*TO-DO LIST*.
• A. According to the MolmoAct2-LIBERO description, how many additional steps was this checkpoint fine-tuned for?
• B. Pick up the MolmoAct2-LIBERO description from where it stops.

MolmoAct2-LIBERO (LeRobot)

This MolmoAct2 checkpoint is the LeRobot version of MolmoAct2-LIBERO, fine-tuned and evaluated on LIBERO tasks.

This checkpoint was fine-tuned from allenai/MolmoAct2-LIBERO for an additional 10k steps on allenai/MolmoAct2-LIBERO-Dataset with per-GPU batch size 32 on 8 H100 GPUs.

Original paper: MolmoAct2: Action Reasoning Models for Real-world Deployment
Reference implementation: https://github.com/allenai/molmoact2
LeRobot policy: lerobot.policies.molmoact2

Model Description

  • Inputs: multi-view RGB images, robot state, and language instruction
  • Outputs: continuous robot actions for LIBERO
  • Training objective: flow matching and discrete action-token losses
  • Action representation: continuous inference from the flow-matching action expert
  • Base checkpoint: allenai/MolmoAct2-LIBERO
  • Fine-tuning dataset: allenai/MolmoAct2-LIBERO-Dataset
  • Intended use: LeRobot checkpoint for LIBERO evaluation and as a starting point for fine-tuning MolmoAct2 on related robot datasets

This LeRobot checkpoint restores the policy config, model weights, preprocessor, postprocessor, and normalization statistics through policy.path.

[Rows showing where targets appear]

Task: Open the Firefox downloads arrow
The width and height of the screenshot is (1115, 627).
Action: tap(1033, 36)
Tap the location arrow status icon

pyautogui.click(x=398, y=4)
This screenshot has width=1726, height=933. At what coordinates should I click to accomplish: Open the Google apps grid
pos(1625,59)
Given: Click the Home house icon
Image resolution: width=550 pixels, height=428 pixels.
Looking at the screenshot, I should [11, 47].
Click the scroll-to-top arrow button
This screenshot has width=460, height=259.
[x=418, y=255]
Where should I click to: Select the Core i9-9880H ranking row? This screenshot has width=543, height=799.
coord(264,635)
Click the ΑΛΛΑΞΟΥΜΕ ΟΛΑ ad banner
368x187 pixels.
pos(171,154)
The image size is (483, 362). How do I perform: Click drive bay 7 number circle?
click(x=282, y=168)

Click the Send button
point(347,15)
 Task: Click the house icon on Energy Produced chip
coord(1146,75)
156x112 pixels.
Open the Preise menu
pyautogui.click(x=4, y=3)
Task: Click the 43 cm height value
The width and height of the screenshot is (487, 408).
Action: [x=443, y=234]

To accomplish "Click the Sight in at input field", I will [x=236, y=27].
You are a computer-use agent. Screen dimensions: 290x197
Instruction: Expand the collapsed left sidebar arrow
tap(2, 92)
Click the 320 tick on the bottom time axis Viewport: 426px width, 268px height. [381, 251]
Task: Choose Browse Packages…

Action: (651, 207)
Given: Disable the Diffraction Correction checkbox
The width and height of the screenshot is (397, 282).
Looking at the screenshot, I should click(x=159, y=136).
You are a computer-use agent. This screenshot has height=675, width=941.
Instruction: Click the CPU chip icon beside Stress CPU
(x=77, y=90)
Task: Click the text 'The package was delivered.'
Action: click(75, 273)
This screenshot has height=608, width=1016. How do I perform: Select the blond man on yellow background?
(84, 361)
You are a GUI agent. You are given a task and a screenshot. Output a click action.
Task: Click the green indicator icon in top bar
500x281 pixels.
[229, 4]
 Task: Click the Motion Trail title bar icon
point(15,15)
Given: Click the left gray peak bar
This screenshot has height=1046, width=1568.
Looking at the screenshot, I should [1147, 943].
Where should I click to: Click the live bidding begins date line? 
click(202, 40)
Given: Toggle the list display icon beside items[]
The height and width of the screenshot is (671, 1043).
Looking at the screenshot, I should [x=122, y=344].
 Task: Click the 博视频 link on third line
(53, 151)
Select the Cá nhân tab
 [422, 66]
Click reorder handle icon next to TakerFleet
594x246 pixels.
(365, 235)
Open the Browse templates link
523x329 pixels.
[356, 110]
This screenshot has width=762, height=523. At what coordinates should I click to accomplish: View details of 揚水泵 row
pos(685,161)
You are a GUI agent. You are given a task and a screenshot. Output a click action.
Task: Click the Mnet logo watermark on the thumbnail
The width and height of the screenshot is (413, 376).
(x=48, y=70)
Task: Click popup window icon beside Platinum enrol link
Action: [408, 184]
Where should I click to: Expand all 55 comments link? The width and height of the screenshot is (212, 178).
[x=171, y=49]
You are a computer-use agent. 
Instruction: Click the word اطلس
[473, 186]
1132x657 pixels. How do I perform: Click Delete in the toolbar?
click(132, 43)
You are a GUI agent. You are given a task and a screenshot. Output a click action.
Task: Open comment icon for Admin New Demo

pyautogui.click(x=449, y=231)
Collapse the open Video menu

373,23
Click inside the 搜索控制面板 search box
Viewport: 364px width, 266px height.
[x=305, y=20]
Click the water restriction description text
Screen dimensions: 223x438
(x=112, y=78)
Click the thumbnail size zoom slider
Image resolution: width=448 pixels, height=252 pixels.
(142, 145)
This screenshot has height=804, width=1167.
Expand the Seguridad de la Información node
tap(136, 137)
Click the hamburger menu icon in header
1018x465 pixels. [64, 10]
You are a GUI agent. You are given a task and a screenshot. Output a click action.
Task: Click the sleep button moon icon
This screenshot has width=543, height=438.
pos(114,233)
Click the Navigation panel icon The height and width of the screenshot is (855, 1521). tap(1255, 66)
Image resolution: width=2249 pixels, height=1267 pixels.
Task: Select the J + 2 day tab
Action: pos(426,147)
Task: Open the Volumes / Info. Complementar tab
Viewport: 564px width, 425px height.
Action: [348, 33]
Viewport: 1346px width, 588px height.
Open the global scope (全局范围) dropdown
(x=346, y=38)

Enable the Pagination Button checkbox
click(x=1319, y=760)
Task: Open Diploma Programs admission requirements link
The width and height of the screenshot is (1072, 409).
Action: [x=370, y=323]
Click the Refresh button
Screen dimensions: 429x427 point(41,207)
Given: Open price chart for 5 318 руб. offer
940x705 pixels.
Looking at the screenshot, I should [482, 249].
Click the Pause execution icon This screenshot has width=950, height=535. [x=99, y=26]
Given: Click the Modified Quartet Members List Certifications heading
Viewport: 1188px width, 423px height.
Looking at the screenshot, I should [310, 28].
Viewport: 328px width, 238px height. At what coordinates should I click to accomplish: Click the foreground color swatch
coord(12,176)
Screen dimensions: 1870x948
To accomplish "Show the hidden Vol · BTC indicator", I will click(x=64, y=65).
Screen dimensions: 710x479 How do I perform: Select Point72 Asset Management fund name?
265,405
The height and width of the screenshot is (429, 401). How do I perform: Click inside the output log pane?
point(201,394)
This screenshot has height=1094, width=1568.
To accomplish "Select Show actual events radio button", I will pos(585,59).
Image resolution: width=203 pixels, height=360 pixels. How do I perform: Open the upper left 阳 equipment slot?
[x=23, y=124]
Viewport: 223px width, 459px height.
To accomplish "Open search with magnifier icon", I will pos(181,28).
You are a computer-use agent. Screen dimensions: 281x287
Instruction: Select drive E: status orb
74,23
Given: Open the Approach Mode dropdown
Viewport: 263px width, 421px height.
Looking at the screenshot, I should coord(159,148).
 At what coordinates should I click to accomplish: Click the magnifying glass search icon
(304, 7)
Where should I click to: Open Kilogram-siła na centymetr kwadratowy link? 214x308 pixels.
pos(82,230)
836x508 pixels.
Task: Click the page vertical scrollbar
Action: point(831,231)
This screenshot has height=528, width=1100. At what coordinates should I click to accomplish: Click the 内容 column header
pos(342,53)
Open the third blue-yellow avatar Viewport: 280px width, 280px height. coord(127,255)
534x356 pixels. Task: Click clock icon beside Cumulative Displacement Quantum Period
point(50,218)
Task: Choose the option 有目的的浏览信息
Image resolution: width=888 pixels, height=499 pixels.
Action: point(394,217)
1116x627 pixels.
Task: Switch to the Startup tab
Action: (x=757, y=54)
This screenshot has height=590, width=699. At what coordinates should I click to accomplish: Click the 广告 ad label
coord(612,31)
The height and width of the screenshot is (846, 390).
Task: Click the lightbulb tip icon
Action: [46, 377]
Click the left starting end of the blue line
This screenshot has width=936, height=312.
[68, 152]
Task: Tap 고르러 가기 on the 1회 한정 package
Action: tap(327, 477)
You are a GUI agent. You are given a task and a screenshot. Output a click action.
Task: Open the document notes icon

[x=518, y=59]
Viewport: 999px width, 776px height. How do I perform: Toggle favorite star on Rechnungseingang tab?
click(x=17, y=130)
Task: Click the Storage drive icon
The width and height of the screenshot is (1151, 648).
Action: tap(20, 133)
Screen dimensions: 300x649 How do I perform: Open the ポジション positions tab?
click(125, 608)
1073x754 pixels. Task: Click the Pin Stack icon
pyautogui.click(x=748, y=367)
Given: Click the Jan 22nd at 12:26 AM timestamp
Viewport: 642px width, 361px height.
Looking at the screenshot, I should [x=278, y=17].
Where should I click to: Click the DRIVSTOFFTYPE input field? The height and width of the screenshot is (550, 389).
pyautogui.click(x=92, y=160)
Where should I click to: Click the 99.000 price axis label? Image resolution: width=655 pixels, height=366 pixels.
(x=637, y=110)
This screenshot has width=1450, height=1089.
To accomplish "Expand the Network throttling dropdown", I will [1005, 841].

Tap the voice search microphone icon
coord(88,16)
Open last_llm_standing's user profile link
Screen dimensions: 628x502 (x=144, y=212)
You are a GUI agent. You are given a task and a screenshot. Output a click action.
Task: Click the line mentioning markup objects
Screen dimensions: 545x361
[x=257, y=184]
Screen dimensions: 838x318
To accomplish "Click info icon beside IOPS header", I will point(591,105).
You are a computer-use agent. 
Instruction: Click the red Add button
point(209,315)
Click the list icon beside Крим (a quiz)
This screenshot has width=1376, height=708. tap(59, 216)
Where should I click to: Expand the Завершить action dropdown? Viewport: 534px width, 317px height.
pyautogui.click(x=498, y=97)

*REPLIES*.
• A. An additional 10k steps.

• B.
Results

Benchmark LeRobot Implementation MolmoAct2 Original
LIBERO Spatial 98.4% 97.8%
LIBERO Object 100.0% 100.0%
LIBERO Goal 98.0% 97.8%
LIBERO 10 96.6% 93.2%
Average 98.25% 97.20%

These results use continuous action inference with per-episode seeding.

Quick Start

Installation

Install a LeRobot version that includes the MolmoAct2 policy:

pip install "lerobot[molmoact2,libero] @ git+https://github.com/huggingface/lerobot.git"

For full LeRobot installation details, see the official documentation: https://huggingface.co/docs/lerobot/installation

Load Model and Run select_action

import torch
from lerobot.datasets.lerobot_dataset import LeRobotDataset
from lerobot.policies.factory import make_pre_post_processors
from lerobot.policies.molmoact2 import MolmoAct2Policy

model_id = "allenai/MolmoAct2-LIBERO-LeRobot"
dataset_id = "allenai/MolmoAct2-LIBERO-Dataset"
device = torch.device("cuda" if torch.cuda.is_available() else "cpu")

policy = MolmoAct2Policy.from_pretrained(model_id).to(device).eval()

preprocess, postprocess = make_pre_post_processors(
    policy.config,
    model_id,
    preprocessor_overrides={"device_processor": {"device": str(device)}},
)

dataset = LeRobotDataset(dataset_id)
frame = dict(dataset[0])

batch = preprocess(frame)
with torch.inference_mode():
    action = policy.select_action(batch, inference_action_mode="continuous")
    action = postprocess(action)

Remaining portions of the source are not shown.